Parvanov is reasonably popular. He’s not considered brilliant, but he’s energetic, peripatetic, and constantly in the public eye. (There’s a joke that if you want to see him, build a doghouse, and he’ll show up to cut the ribbon.) So, he will almost certainly win the election this Tuesday.
But. Under Bulgaria’s election law, Presidential elections go to a second round if (1) nobody wins 50% of the votes cast, or (2) 50% of eligible voters don’t turn out. Parvanov will probably get well past 50%, but low turnout seems likely — in the last national election, only 42% of the voters showed up. So there will probably be a second round.
This raises the interesting question of who’ll come in second.
The Clean Judge, the Clever Old Man, and the Asshole
Although eight candidates are running, four of them are no-hopers. Realistically, only three people have any chance of making it into the second round to challenge Parvanov.
First, there’s Georgi Markov. A judge in Bulgaria’s constitutional court, he was a major figure in the early ’90s, but has since been marginalized.
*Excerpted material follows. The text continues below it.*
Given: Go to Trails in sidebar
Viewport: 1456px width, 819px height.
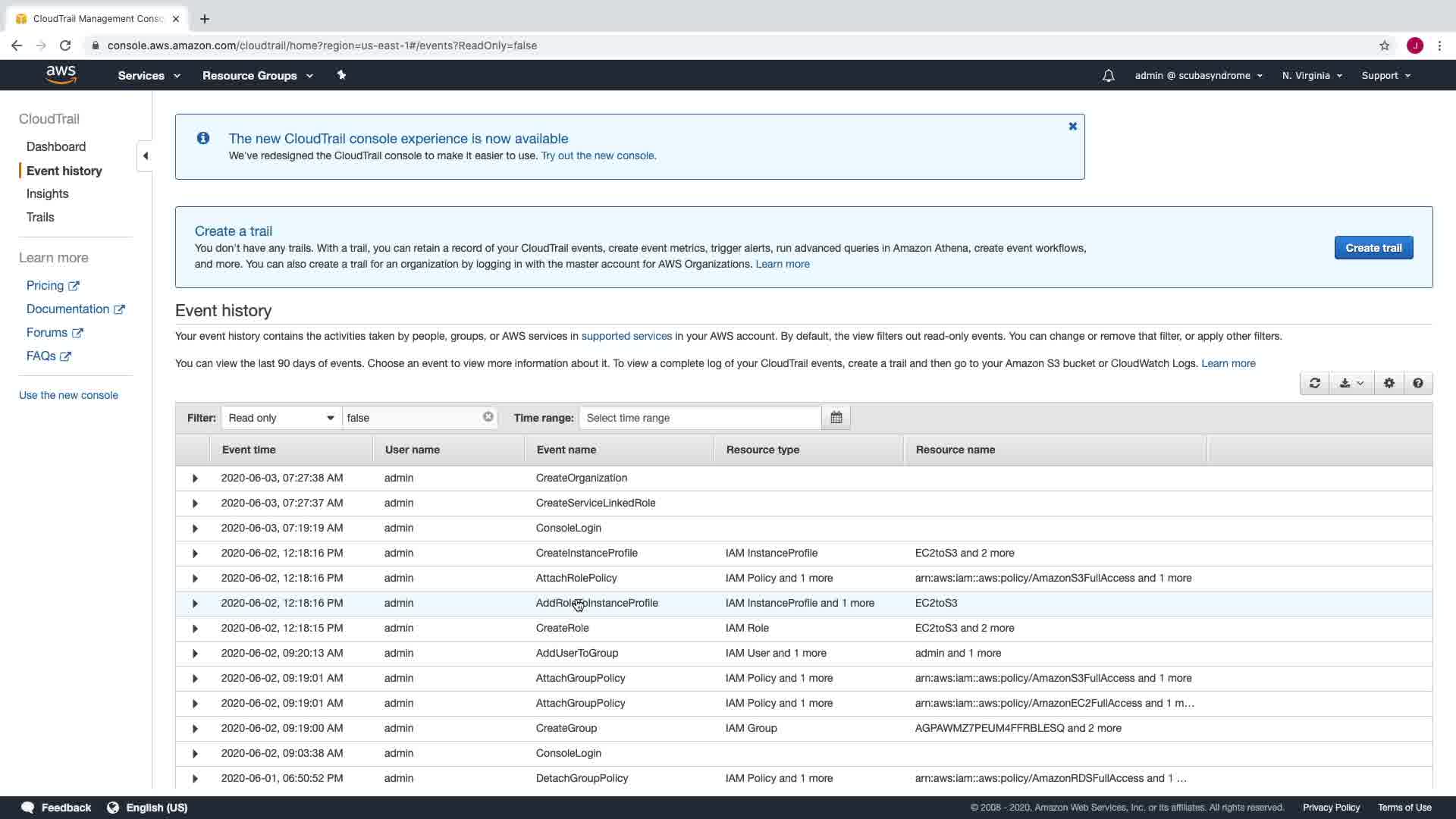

Markov is standing as the clean, untainted candidate who is above party politics. Currently his poll numbers are in single digits, and he probably has little chance unless some other candidates drop out.
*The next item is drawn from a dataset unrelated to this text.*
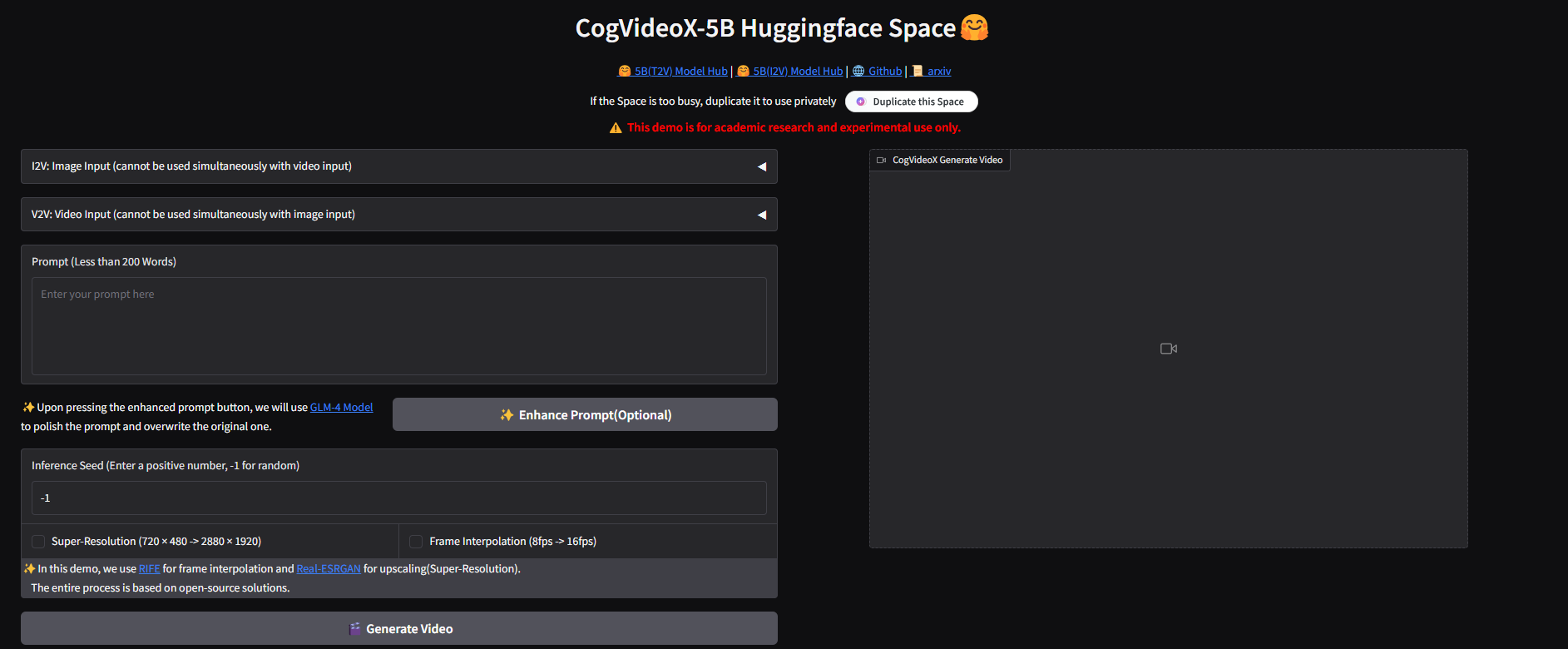
Task: Click the hugging face emoji beside the title
Action: tap(974, 27)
Second, there’s Nedelcho Beronov. A conservative, he’s smooth, polished, and articulate; there’s general agreement that he’s one of the smartest men in Bulgarian politics. Unfortunately, he’s 78 years old. His poll numbers are hovering around 10-15%.
Third, there’s Volen Siderov. Siderov is the leader of “Ataka”, the obnoxious xenophobe populist nationalist party. Almost every country in Eastern Europe has such a party. In Bulgaria it took a while to emerge — “Ataka” (the name means “Attack”) only appeared in 2004. But then it gained 8% of the vote and 21 seats in Parliament.
Siderov is pretty much what you’d expect. He got started in politics hosting an “in-your-face” cable TV show. His trademark is a black leather jacket. His speeches are long, spittle-flecked rants. A homophobe and a xenophobe, he blames Bulgaria’s economic problems on Turks and Gypsies; he’s currently under indictment for encouraging violence against minorities. In sum, he’s an asshole.
He’s polling over 20%, about as much as the next two candidates combined.
Depressing? A little; but then, France sent Jean-Marie Le Pen to the runoff a few years back. And then, Bulgaria’s neighbor Romania had a runoff between Ion Iliescu and populist-nationalist sleazebag Vadim Tudor in 2001. So it’s not exactly unheard of. The two-round system of Presidential elections encourages everyone and his dog to run, making it possible to win second place with just 20% or so of the vote. If it’s reasonably well organized, and has a half presentable leader, it’s just not that hard for an obnoxious populist nationalist party to get 20%.
The key issue is not whether Siderov will make it to the runoff — he probably will — but how well he’ll do once he gets there. If he gets more than a third of the vote in the runoff election, there’s a problem. If not, shrug and move on — Bulgaria joins the EU on January 1, and will have other fish to fry.